I don't think this exists in 8, 9 & 10.

I'm looking at writing a script that collects the hardware inventory, services running, host OS information then the software packages and files installed.

At the moment there is nothing like this, unless I use a commercial product like Peregrine ED, which I don't have several $million to spend.

So far, I have this..

Does anybody know how to list packages installed, then the files used in those packages?

Im surprised no one mentionned print_manifest
Do a man print_manifest... (started with 10.20 I think)

Great, thanks, I'll look at this when I get access.

What I'd really like to know is how to list packages and the files they own in HP/UX. Then I can incorporate the inventory with the other platforms I currently process.

Under Linux dpkg -l lists all packages and versions installed. Then dpkg -L lists which files and where the files are installed. I guess I'll have to write something different for each version of HP/UX.

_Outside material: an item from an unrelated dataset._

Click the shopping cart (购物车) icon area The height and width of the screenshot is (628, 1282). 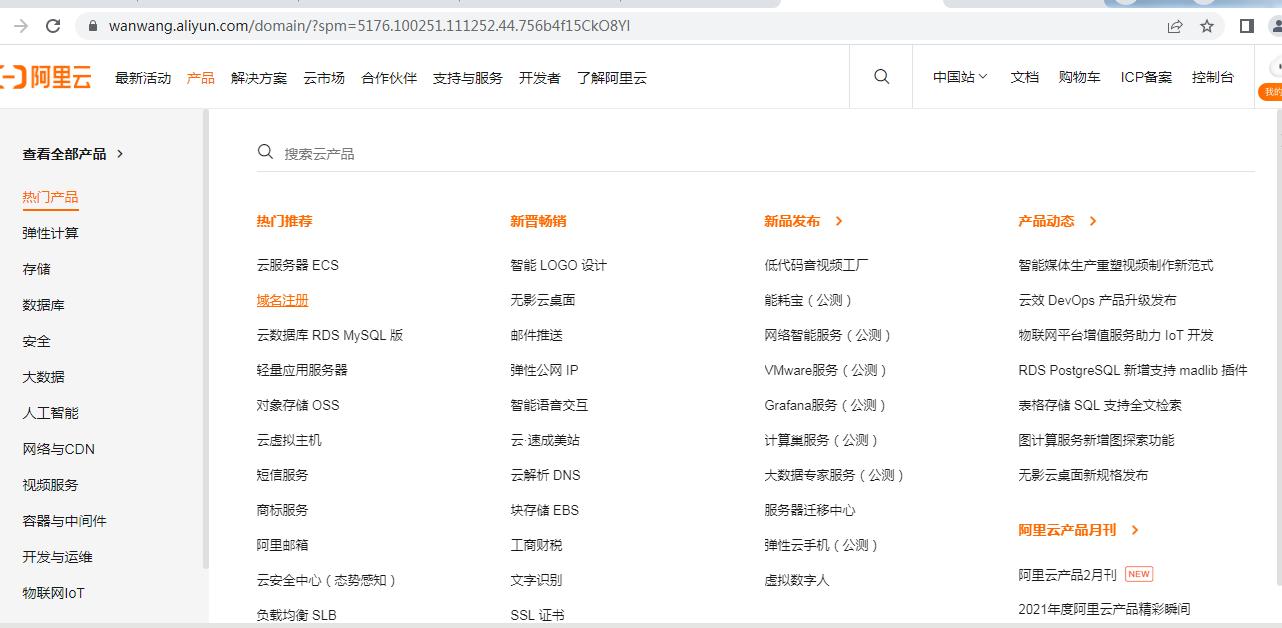coord(1079,77)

this command will list what you want...
Now about packages in HPUX there is nothing called of the sort...
You would have products or filesets and both can be listed with swlist
e.g. swlist -l product or swlist -l fileset
Do a ma swlist

All the best

If you want to get all the files listed that belong to a fileset then use the
-l file option of swlist
e.g.

$ /usr/sbin/swlist -l file OpenSSL

HP-UX's SD devides SW into bundles (which only HP can package), products, subproducts, filesets, files.
With the swpackage command you can create SW depots if you provide
a Package Specification File.
Alternatively you can look up the contents of installed SW packages in the filesystem
beneath /var/adm/sw/<SW_SOFTWARE_SPEC>/pfiles/INDEX
There are also the sizes and checksums stored which an swverify will look up.

Read more here:
http://docs.hp.com/en/B2355-90129/swlist.1M.html
http://docs.hp.com/en/B2355-90131/swpackage.4.html
http://docs.hp.com/en/B2355-90682/sd.4.html

You can obtain a lot of system information if you query the Support Tools Manager which is part of the OnlineDiag SW package.
(try: $ /usr/sbin/swlist -l fileset OnlineDiag )
For instance you can say (which will also list the Serial No. that you need to file support cases)

$ echo "sc product system;info;wait;il" | /usr/sbin/cstm | more

If you want to know how much physical RAM your box has just substitute system above by memory.

VBE, Buffoonix,

A big thanks, this is precisely what I was after. For the sake of executive summary reports I have to call them Applications/Packages with versions. As I become more discreet I suppose I can then call them Products and filesets for HP/UX.